20 Maret 2009

“Membangun dari Dosa”?

Oleh Frans Anggal

Banyak harapan yang diembankan masyarakat Sikka atas pundak bupati terlantik Sosimus Mitang dan wabup Damianus Wera. Antara lain diungkapkan Petrus Salestinus, putra Sikka yang dikenal sebagai pengacara di Jakarta. Sosi-Dami (Soda) diharapkan melanjutkan gaya kepemimpinan dua mantan bupati Sikka, Laurens Say dan Daniel Woda Palle, yang suka berkunjung ke desa-desa, duduk dan bermusyawarah dengan masyarakat, bahkan tidur bersama masyarakat di kampung-kampung. “Ini sejalan dengan moto yang mereka (Soda) emban yakni ‘membangun dari desa’.”

“Membangun dari desa” mengandung anggapan, desa itu penting. Ini sangat tepat. Sebab, secara historis, desa merupakan embrio bagi terbentuknya masyarakat politik dan pemerintahan di Indonesia. Desa merupakan institusi yang otonom dengan tradisi, adat istiadat, dan hukumnya sendiri yang mengakar kuat, serta relatif mandiri dari campur tangan entitas kekuasaan dari luar. Desa juga telah lama eksis sebagai kesatuan masyarakat hukum atau “self governing community” yang memiliki sistem pemerintahan lokal berdasarkan pranata lokal yang unik dan beragam.

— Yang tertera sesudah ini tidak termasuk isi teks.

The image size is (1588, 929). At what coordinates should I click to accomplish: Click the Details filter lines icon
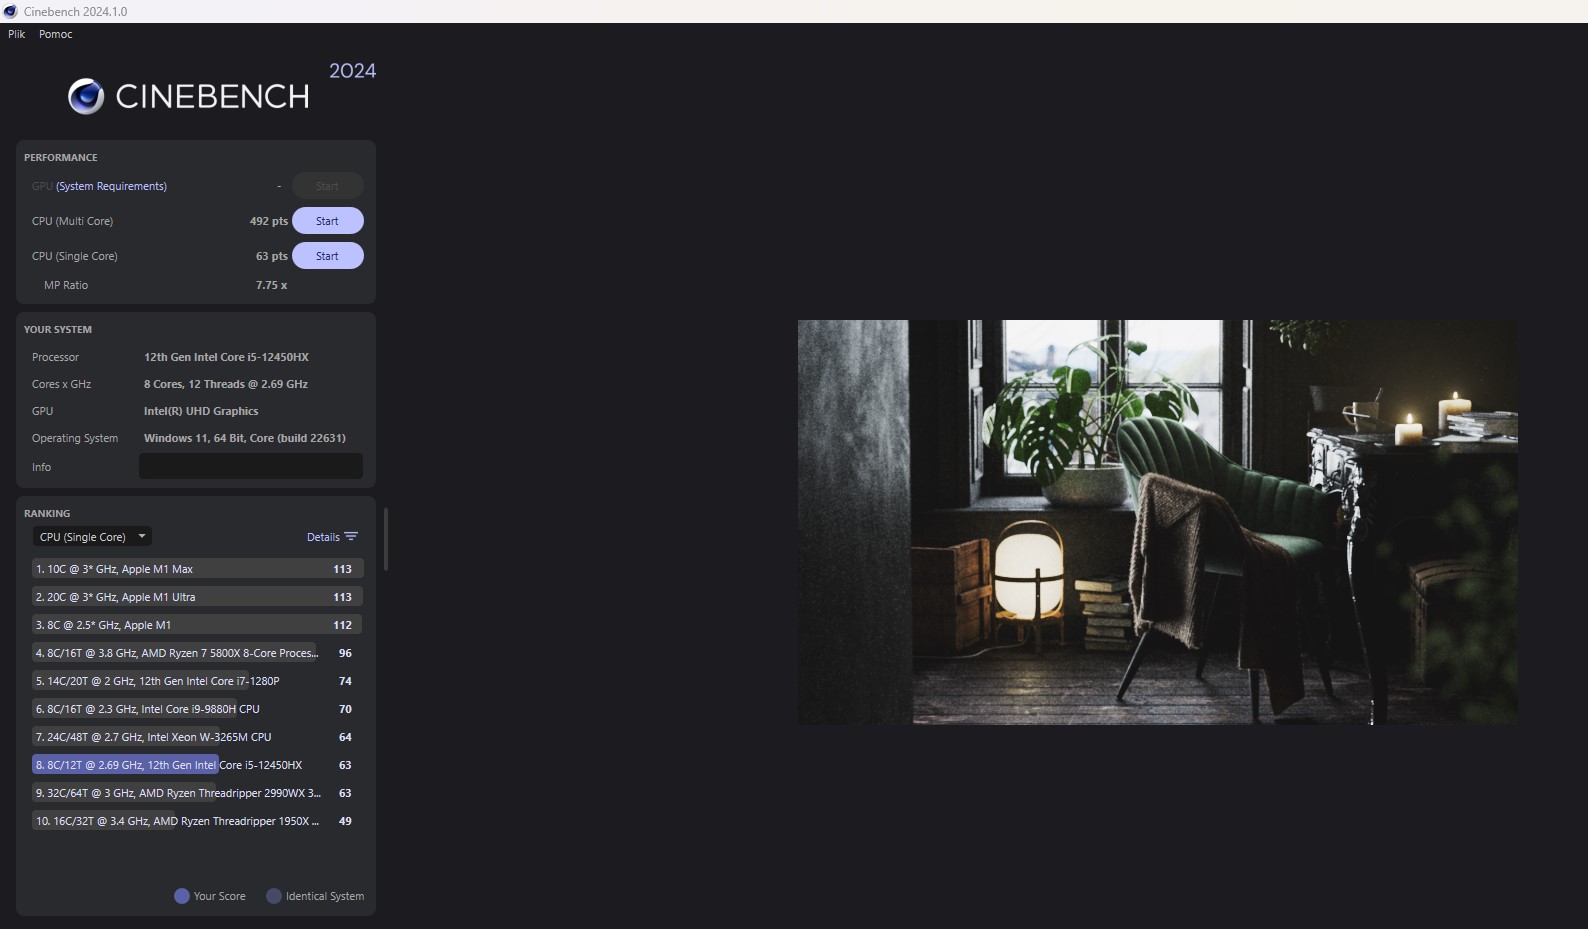[x=351, y=537]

Sayangnya, desa yang kuat dan mandiri seperti ini kemudian melemah oleh campur tangan negara yang berlebihan. Desa akhirnya kehilangan keleluasaan (discretionary), kekebalan (immunity), dan kemampuan (capacity) dalam mengambil keputusan dan menggunakan kewenangan untuk mengelola sumber daya lokal. Padahal ketiga hal tersebutlah yang membuat desa kuat dan mandiri.

Contoh nyata dapat dilihat dari proses perencanaan pembangunan. Prosesnya memang terkesan demokratis. Semuanya mulai dari desa dengan murenbangdes untuk selanjutnya ke musrenbangcam dan musrenbangkab. Namun, yang terjadi dalam musrenbangdes adalah manipulasi partisipasi masyarakat. Programnya berasal dari instansi tingkat kabupaten, sedangkan musrenbangdes hanya jadi tukang stempel dan kesempatan sosialisasi program. Masyarakat desa dipaksa dan secara terpaksa mengikuti keinginan instansi.

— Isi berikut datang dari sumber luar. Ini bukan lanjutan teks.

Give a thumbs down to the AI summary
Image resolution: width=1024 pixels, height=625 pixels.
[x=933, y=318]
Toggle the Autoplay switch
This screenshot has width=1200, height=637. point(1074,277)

Demokrasinya demokrasi prosedural semata. Padahal, yang dibutuhkan adalah demokrasi substansial. Artinya, masyarakat desa harus memiliki ruang seluas-luasnya untuk terlibat penuh dalam merencanakan, memutuskan, dan mengontrol kebijakan-kebijakan politik serta ekonomi yang menyangkut hajat hidupnya.

Pertanyaan kita, “membangun dari desa” model apa yang digagas Soda? Kalau “dari desa” itu sekadar bermakna prosedural sebagaimana terjadi dalam musrenbangdes yang lucu itu maka Soda tak bakal membawa perubahan apa-apa. Kita berharap, “dari desa” benar-benar bermakna substansial. Tanpa itu, “membangun dari desa” hanya akan mengulang pola lama, “membangun dari dosa”.